We target the implementation of a low-power system with maximum power supply of 5W using a XCKU040 Kintex Ultrascale Xilinx FPGA integrated on an Avnet board. The implemented circuit can process Ising problems of up to at least 1100 spins fully connected and of >2000 spins sparsely connected within the 5W power supply limit. Data is encoded into 18 bits fixed point vectors with 1 sign, 5 integer and 12 decimal bits to optimize computation time and power consumption. An important feature of our FPGA implementation of CAC is the use of several clock frequencies to concentrate the electrical power on the circuits that are the bottleneck of computation and require a high-speed clock. For the realization of the matrix-vector multiplication, each element of the matrix is encoded with 2 bits precision (wij is − 1, 0 or 1). An approximation based on the combination of logic equations describing the behavior of a multiplexer allows to achieve 104 multiplications within one clock cycle. The results of these multiplications are summed using cascading DSP and CARRY8 connected in a tree structure. Using pipelining, a matrix-vector multiplication for a squared matrix of size N is computed in \(2+5\frac{\log(N-4)}{\log\,(5)}+(\frac{N}{u})^{2}\) clock cycles (see Supplementary Note 2.4) at a clock frequency of 50MHz with u = 100, which is determined by the limitation of the number of available electronic component of the XCKU040 FPGA. The block size u can be made at least 3 times larger using commercially available FPGAs, which implies that the number of clock cycles needed to compute a dot product can scale almost logarithmically for problems of size N ≈ 1000 (see Supplementary Note 2.4 for discussions of scalability) and that the calculation time can be further significantly decreased using a higher-end FPGA. The calculation of the nonlinearity fi and error terms is achieved at higher frequency (300MHz and 100Mhz) using DSP in 8 + (N/u) and 9 + (N/u) clock cycles, respectively. In order to minimize energy resources and maximize speed, the nonlinear and error terms are calculated multiple times during the calculation of a single matrix-vector multiplication (see Supplementary Note 2).

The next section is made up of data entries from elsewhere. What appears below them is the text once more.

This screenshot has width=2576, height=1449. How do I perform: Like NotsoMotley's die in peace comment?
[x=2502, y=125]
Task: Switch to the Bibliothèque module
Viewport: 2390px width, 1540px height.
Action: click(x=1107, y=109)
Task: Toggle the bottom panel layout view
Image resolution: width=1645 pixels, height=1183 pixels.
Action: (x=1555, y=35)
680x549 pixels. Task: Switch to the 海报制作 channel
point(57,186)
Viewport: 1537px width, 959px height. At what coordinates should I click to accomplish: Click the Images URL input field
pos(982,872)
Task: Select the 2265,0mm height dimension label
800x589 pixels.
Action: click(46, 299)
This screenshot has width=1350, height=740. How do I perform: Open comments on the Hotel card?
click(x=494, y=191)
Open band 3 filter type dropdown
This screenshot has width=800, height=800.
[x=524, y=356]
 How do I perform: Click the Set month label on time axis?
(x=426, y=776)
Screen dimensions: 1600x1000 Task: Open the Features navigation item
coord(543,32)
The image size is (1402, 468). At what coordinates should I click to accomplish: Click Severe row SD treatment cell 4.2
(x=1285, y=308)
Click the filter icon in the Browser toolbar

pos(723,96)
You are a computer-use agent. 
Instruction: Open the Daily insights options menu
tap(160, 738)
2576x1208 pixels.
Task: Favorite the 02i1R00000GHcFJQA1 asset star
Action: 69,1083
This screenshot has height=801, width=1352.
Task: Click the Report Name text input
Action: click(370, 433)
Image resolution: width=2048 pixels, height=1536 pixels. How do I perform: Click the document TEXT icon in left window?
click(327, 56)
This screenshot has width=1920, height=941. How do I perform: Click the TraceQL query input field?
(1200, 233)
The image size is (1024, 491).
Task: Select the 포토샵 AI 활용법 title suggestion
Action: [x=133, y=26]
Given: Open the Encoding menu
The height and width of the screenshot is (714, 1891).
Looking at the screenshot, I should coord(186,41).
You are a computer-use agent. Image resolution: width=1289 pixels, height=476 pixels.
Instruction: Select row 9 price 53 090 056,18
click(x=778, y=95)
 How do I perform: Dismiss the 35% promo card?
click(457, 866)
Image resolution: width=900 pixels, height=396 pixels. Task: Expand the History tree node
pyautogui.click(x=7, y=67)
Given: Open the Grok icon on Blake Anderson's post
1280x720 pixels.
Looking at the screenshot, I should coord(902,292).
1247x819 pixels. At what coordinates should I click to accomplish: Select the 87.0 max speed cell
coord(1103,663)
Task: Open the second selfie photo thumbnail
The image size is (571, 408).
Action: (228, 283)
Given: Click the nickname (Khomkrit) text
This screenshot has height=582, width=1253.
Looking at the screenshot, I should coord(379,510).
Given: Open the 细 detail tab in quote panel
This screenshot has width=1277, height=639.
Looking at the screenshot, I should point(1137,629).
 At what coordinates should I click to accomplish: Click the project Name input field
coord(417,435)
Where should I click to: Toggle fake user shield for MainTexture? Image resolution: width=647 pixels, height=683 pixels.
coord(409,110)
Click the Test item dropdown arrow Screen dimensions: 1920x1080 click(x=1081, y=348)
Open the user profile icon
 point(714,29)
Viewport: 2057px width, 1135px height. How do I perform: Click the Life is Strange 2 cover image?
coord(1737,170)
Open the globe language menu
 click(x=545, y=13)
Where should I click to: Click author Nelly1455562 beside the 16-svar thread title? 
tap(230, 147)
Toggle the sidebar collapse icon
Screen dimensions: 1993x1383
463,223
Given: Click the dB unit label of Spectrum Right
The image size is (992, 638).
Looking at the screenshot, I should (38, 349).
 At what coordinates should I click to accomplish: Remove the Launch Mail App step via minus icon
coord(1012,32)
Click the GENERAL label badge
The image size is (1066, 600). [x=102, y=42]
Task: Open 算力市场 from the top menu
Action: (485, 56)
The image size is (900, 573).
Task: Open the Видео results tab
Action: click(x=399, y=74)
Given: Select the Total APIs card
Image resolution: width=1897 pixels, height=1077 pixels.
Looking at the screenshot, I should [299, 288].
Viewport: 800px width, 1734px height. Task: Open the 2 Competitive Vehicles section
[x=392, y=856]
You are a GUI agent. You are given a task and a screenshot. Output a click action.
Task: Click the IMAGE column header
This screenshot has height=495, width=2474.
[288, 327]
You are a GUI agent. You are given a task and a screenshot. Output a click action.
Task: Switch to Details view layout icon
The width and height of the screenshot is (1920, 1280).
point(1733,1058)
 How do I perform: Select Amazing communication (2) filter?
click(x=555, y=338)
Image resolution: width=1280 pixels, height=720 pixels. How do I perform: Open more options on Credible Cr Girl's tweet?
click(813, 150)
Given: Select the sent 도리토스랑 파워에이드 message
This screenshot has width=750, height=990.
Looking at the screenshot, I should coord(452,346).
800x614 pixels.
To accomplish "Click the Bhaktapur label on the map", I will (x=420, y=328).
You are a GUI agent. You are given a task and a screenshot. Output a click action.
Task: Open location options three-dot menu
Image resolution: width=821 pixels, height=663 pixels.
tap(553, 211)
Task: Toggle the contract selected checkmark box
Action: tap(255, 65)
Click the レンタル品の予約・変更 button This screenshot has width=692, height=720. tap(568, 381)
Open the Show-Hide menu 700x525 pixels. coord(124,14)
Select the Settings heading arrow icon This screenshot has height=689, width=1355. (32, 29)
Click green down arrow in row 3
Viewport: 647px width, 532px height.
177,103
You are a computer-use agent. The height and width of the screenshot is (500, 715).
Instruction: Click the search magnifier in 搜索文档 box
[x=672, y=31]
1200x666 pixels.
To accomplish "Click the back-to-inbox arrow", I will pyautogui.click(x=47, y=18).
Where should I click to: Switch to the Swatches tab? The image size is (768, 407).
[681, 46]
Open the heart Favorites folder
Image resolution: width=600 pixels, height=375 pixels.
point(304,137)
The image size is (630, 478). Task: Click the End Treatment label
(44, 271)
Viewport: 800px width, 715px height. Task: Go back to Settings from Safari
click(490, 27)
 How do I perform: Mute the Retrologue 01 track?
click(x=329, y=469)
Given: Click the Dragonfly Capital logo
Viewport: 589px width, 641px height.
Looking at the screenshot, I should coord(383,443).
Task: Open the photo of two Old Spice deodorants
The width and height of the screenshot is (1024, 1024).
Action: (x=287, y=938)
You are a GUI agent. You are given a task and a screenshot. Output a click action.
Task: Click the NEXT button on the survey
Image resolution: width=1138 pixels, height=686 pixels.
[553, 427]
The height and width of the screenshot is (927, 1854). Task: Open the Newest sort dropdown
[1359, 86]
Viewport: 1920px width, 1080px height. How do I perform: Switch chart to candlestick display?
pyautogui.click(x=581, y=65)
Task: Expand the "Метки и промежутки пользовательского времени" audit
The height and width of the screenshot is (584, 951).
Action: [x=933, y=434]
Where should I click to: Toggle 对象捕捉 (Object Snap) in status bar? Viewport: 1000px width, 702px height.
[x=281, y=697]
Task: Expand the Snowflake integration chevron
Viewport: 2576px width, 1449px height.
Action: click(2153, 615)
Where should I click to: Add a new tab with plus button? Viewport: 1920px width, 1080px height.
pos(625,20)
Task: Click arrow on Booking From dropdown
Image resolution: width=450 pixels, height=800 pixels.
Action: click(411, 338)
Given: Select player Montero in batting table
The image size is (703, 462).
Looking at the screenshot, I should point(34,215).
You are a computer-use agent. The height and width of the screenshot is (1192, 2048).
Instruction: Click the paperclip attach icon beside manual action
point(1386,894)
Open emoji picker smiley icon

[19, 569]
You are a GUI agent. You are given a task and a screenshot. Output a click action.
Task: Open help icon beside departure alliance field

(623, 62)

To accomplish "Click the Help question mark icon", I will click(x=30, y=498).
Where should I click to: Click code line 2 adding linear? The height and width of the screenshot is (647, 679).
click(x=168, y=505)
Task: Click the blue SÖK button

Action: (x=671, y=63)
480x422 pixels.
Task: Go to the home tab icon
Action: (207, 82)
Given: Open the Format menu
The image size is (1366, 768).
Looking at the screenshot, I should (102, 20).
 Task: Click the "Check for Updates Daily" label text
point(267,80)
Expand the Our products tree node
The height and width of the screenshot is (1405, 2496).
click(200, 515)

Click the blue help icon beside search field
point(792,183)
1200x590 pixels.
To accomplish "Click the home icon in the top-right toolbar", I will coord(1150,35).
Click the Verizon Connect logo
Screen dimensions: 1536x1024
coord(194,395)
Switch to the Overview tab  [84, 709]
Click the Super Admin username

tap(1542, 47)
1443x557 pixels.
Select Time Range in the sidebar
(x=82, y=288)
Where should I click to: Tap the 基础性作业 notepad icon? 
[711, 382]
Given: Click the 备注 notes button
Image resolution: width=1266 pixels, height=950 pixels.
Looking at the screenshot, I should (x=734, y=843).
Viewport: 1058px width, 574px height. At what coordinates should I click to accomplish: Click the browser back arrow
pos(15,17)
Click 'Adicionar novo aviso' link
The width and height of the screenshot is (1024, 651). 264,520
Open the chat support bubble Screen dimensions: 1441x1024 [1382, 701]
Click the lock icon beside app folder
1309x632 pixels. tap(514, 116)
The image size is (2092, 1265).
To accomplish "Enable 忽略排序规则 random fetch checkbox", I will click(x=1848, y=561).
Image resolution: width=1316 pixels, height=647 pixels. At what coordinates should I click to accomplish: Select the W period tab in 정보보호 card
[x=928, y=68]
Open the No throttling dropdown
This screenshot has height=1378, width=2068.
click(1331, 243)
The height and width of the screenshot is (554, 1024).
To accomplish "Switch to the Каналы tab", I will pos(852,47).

Prior to computing the benchmark on the Sherrington-Kirkpatrick instances, the parameters of the system (see Supplementary Note 2.8) are optimized automatically using Bayesian optimization and bandit-based methods71. The automatic tuning of parameters for some previously unseen instances is out of the scope of this work but can be achieved to some extent using machine learning techniques72.